◆ The request
Switch "resolution" to "size" in the entries from the beginning through the line containing "file encoding is", and give those lines back otherwise unchanged, without the pictures.
··· The data ···
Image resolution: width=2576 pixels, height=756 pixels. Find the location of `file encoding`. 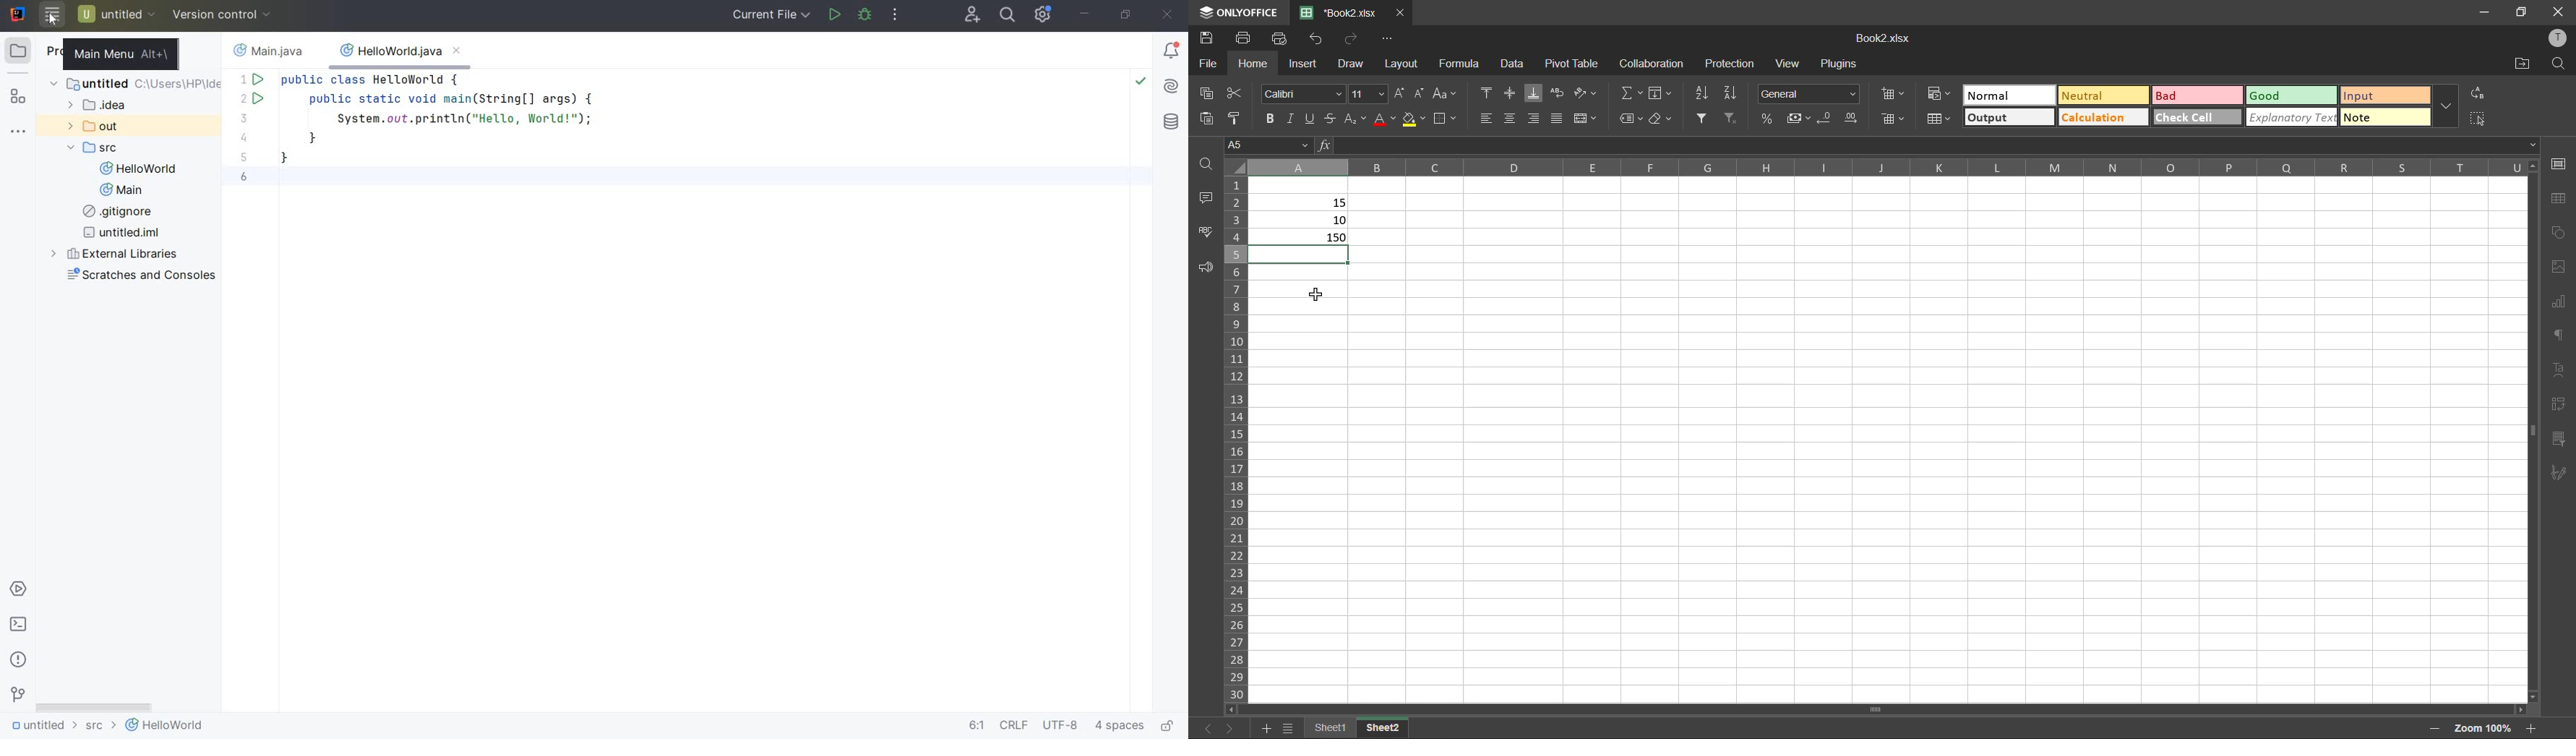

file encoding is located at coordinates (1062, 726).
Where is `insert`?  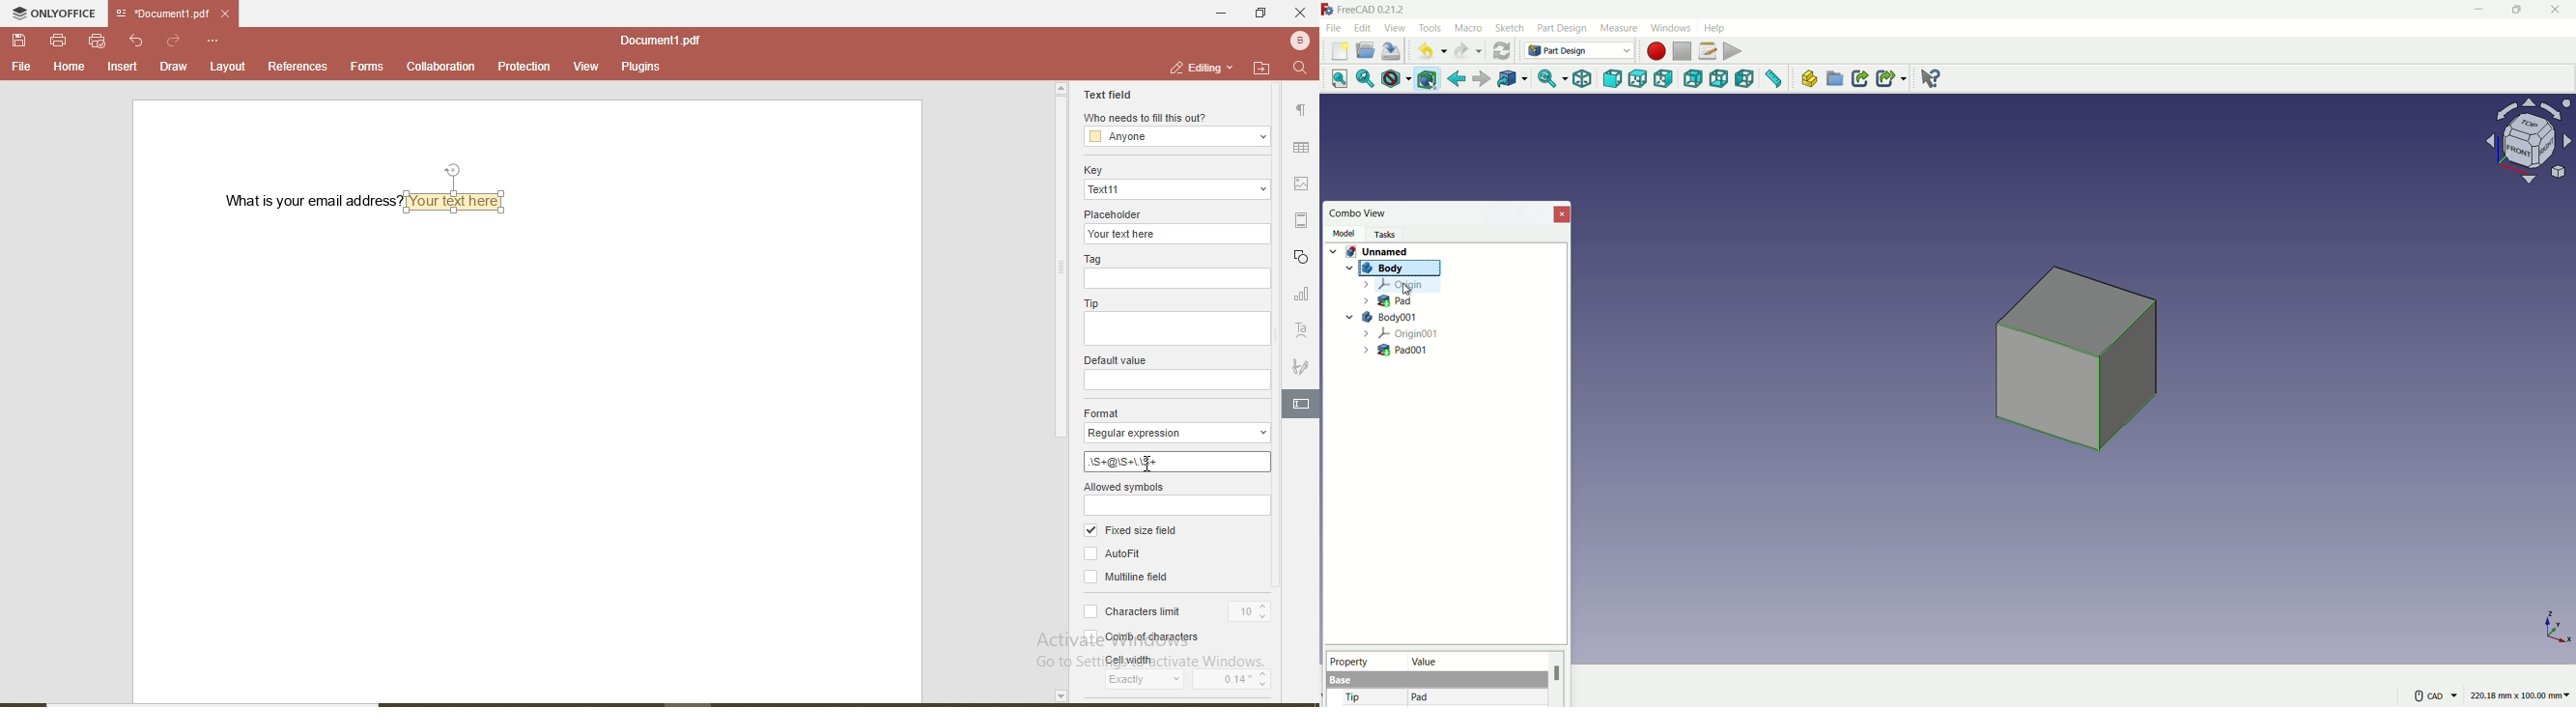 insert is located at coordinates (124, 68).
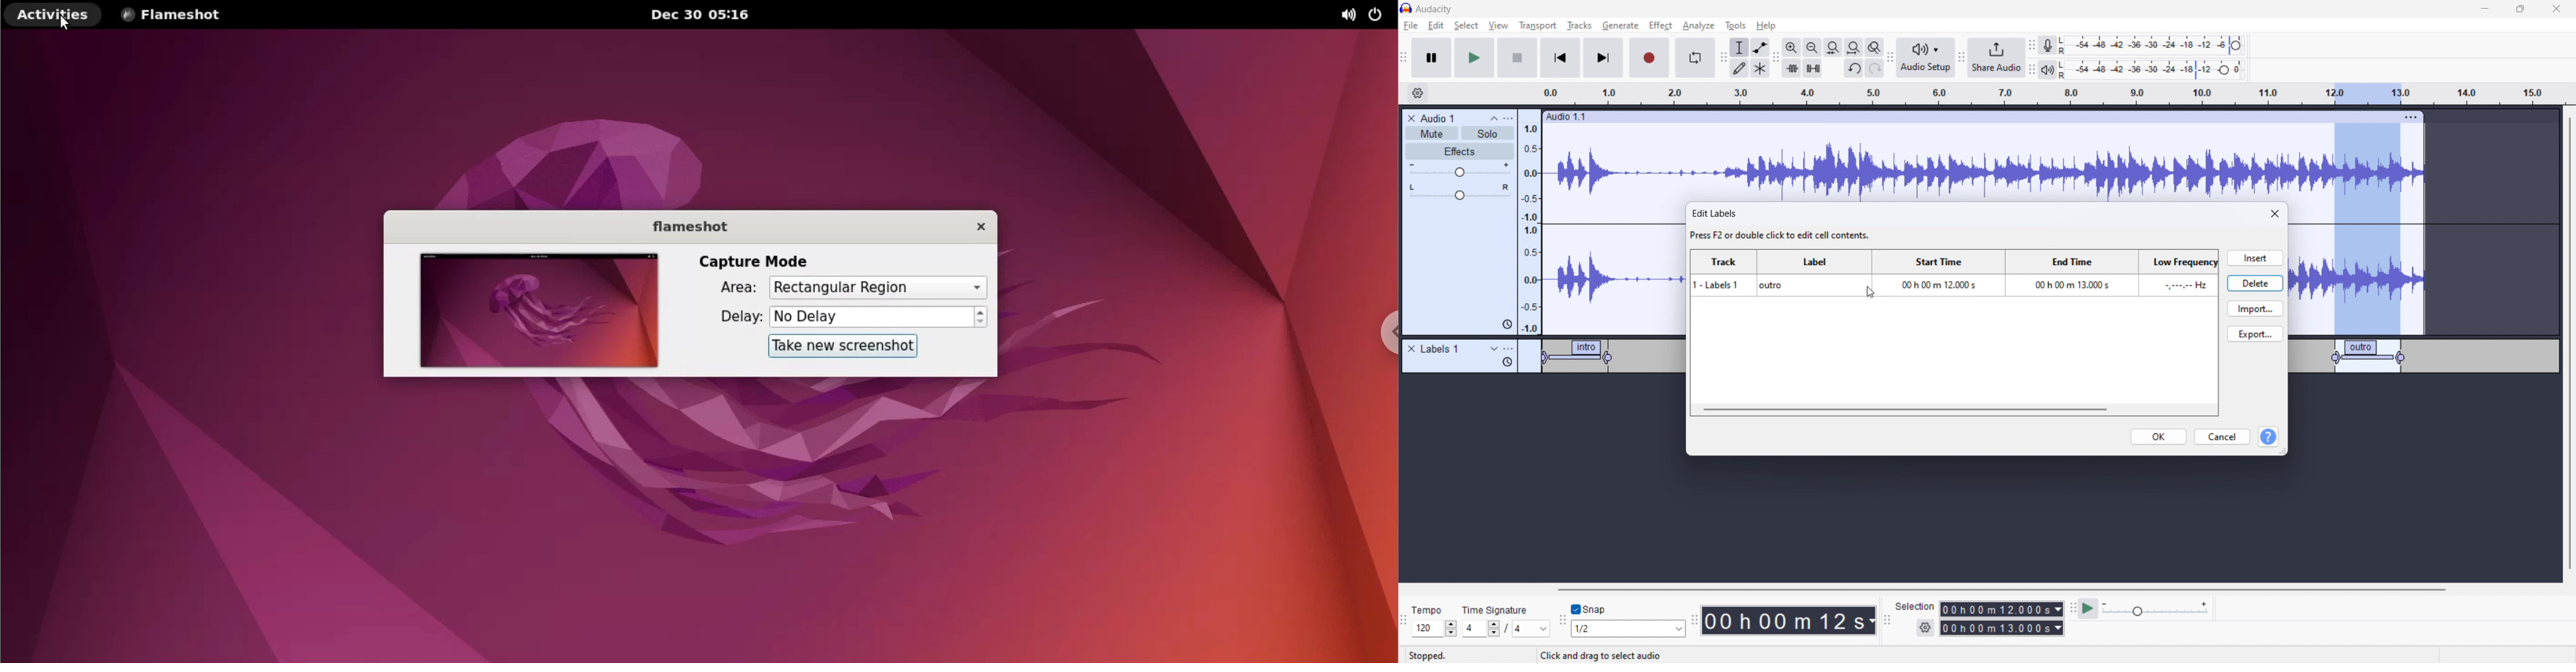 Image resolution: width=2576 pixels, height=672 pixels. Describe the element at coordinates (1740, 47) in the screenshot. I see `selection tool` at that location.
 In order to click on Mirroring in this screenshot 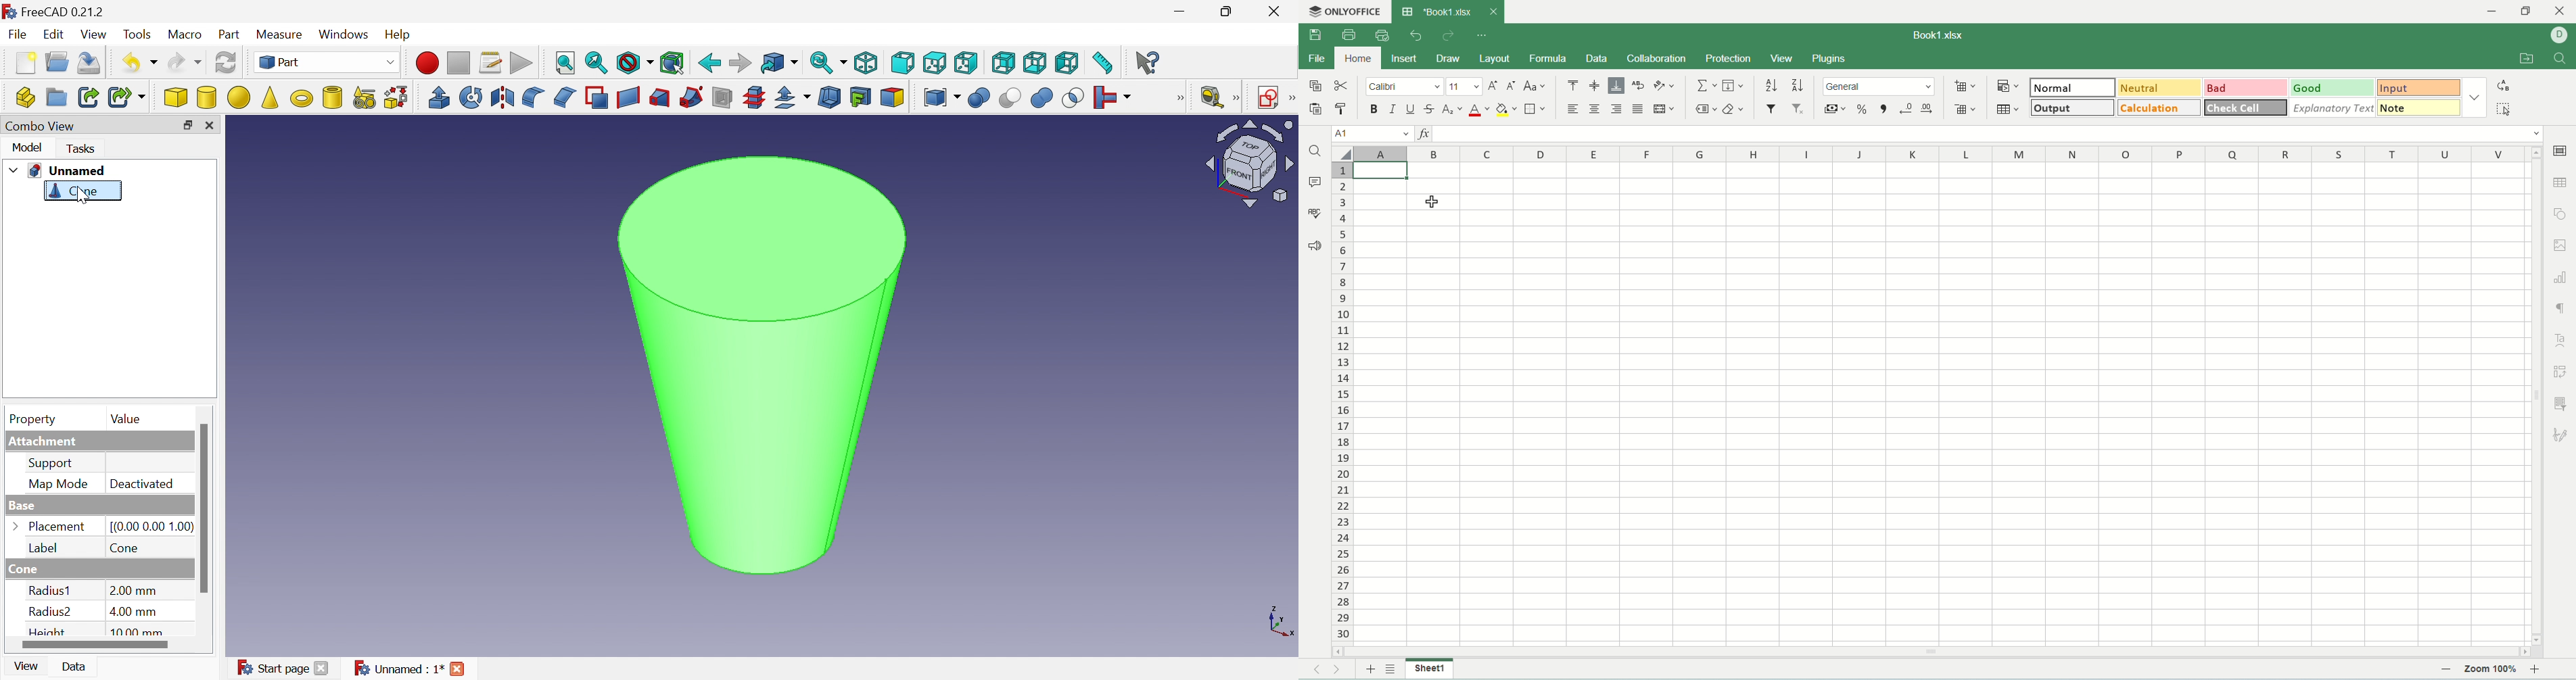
···
◆ Written answer
Image size: width=2576 pixels, height=756 pixels. Find the location of `file encoding`. 

file encoding is located at coordinates (1062, 726).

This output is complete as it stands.